• [TEXT UNDER STUDY]
========
The U.S. has reportedly offered to free Viktor Bout, a Russian arms dealer who once earned the nickname the “Merchant of Death,” in a swap for Griner and Whelan.

WASHINGTON — Bill Richardson, the former U.S. ambassador to the United Nations and a frequent emissary in hostage negotiations, said Tuesday he was hopeful about the chances of a two-for-two prisoner swap that could result in Russia's release of WNBA star Brittney Griner and another jailed American, Paul Whelan.

In cases like this, Richardson said in an interview with The Associated Press, “it’s proportional — two-for two.”

Richardson, who traveled to Russia in advance of the release by Moscow of Marine veteran Trevor Reed in an April prisoner swap, declined to discuss the current status of negotiations with Russia over Griner or Whelan or to explain what role he may be playing in the talks.

But he said he felt “relatively positive” for several reasons. For one, the conclusion of the criminal case against Griner last week — she was convicted and sentenced to nine years in prison on drug charges — provides an opening for diplomatic negotiations to begin in earnest. Plus, he said, the U.S. and Russia have already shown a willingness to carry out prisoner swaps, as evidenced by the Reed exchange. And Griner's strategy of expressing contrition before a Russian court was important.

“And that is why I think a two-for-two deal is hopefully a likely outcome,” Richardson said.

Secretary of State Antony Blinken took the unusual step of revealing publicly last month that the U.S. in June made a “substantial proposal” to get Griner and Whelan home. He did not elaborate, but the AP and other news organizations have reported that the U.S. has offered to free Viktor Bout, a Russian arms dealer who is serving a 25-year sentence in the U.S. and once earned the nickname the “Merchant of Death.”

Russia made a counteroffer that the U.S. did not regard as serious, the White House has said.

It is not clear which other Russian could be included in a two-for-two deal, assuming it happens.

Credit: AP
WNBA star and two-time Olympic gold medalist Brittney Griner sits in a cage at a court room prior to a hearing, in Khimki just outside Moscow, Russia, Wednesday, July 27, 2022.

Griner, the most prominent American jailed by a foreign government, has acknowledged there were vape canisters containing cannabis oil in her luggage when she was arrested at a Moscow airport in February. But she insisted that she had no criminal intent and that the canisters ended up in her luggage because she was packing hastily. Griner played for a Russian women’s basketball team in the WNBA off-season.

Whelan, a corporate security executive from Michigan, was sentenced in 2020 to 16 years in prison on espionage-related charges he and his family say are manufactured. The U.S. government regards both him and Griner as wrongful detainees.

Credit: AP
FILE- In this Aug. 23, 2019, file photo, Paul Whelan, a former U.S. marine who was arrested for alleged spying in Moscow on Dec. 28, 2018, speaks while standing in a cage as he waits for a hearing in a court room in Moscow, Russia. Whelan, who has been imprisoned in Russia on spying charges for nearly a year has lost his job with an automotive parts supplier in a corporate restructuring, a move his brother has denounced. (AP Photo/Alexander Zemlianichenko, File)

Though Richardson said he was cautiously optimistic, and even though there is recent precedent for prisoner swaps, such deals aren't easy.

“The relationship between the United States and Russia is quite toxic,” he said. “The geopolitical differences many times override the humanitarian issues that we need to deal with.”
========
• [DATASET EXTRACT]
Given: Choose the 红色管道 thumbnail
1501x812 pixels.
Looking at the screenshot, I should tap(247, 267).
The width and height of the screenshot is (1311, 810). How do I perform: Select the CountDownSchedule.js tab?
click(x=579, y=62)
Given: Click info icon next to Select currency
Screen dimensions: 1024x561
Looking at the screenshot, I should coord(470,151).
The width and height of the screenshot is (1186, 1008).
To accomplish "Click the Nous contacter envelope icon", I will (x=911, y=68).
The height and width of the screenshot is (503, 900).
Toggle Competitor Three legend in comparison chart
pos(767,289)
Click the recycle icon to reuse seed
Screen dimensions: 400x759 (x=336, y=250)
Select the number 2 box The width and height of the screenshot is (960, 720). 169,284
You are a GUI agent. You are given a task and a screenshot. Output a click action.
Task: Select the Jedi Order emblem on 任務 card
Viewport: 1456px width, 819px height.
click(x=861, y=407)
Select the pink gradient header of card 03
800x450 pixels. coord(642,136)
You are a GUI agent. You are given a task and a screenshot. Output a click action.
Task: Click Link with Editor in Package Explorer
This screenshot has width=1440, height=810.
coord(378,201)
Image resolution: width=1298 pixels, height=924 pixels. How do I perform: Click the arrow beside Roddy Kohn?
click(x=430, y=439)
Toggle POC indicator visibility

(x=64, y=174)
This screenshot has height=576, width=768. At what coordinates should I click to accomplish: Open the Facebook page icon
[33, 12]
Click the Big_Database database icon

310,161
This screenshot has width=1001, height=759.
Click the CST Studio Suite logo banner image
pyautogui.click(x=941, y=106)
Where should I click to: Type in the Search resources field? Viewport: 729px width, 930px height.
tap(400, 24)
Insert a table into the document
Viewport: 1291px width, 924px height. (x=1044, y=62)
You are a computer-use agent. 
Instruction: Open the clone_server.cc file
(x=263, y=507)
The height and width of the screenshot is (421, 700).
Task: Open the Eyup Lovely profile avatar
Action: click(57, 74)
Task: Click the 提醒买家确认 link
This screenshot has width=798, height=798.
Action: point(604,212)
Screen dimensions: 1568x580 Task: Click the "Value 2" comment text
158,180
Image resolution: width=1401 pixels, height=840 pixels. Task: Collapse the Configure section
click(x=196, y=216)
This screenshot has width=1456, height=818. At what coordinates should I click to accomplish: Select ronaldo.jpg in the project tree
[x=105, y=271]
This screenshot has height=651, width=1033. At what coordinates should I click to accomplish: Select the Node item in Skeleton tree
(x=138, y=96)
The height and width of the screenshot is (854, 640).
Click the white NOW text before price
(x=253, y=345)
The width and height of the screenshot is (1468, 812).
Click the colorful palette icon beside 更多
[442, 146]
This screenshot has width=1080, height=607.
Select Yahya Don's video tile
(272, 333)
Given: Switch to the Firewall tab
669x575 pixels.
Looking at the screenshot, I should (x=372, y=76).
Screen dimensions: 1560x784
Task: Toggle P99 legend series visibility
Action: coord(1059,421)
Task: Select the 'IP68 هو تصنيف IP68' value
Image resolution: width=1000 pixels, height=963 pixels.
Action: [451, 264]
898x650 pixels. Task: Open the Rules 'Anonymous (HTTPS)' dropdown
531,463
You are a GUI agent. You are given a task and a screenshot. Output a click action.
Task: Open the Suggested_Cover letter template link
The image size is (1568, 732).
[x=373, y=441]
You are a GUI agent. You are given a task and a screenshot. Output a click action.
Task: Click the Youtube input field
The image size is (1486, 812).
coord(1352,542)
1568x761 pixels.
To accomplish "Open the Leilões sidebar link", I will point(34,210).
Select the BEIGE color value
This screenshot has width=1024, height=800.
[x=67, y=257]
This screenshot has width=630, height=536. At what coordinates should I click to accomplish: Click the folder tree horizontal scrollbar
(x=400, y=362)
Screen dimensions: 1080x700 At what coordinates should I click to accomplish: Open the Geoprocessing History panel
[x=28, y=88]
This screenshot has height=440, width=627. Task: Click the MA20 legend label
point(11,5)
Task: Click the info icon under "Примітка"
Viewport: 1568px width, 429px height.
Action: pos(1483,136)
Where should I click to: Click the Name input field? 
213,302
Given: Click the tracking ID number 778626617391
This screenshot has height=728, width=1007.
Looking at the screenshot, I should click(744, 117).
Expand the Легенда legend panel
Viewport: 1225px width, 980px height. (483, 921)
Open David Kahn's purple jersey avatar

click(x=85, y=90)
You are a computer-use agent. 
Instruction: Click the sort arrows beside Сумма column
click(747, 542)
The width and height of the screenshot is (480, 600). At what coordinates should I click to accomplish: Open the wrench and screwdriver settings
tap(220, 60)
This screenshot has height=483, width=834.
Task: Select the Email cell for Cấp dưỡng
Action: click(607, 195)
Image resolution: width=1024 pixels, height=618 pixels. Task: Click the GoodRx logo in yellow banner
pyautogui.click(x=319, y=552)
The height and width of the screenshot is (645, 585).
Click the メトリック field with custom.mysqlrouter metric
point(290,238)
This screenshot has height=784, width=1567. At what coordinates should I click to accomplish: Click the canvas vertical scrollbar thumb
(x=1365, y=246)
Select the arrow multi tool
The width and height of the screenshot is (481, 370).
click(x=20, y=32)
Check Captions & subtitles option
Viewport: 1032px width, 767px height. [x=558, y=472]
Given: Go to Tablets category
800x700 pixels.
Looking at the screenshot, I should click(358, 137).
========
• [DIRECTIONS FOR THIS TASK] Could you give again, word for word, the part of the text on the proposed Griner and Whelan prisoner swap running from "The U.S. has reportedly" up to and including "Griner and Whelan."?

• [SOLUTION TO THIS PROBLEM]
The U.S. has reportedly offered to free Viktor Bout, a Russian arms dealer who once earned the nickname the “Merchant of Death,” in a swap for Griner and Whelan.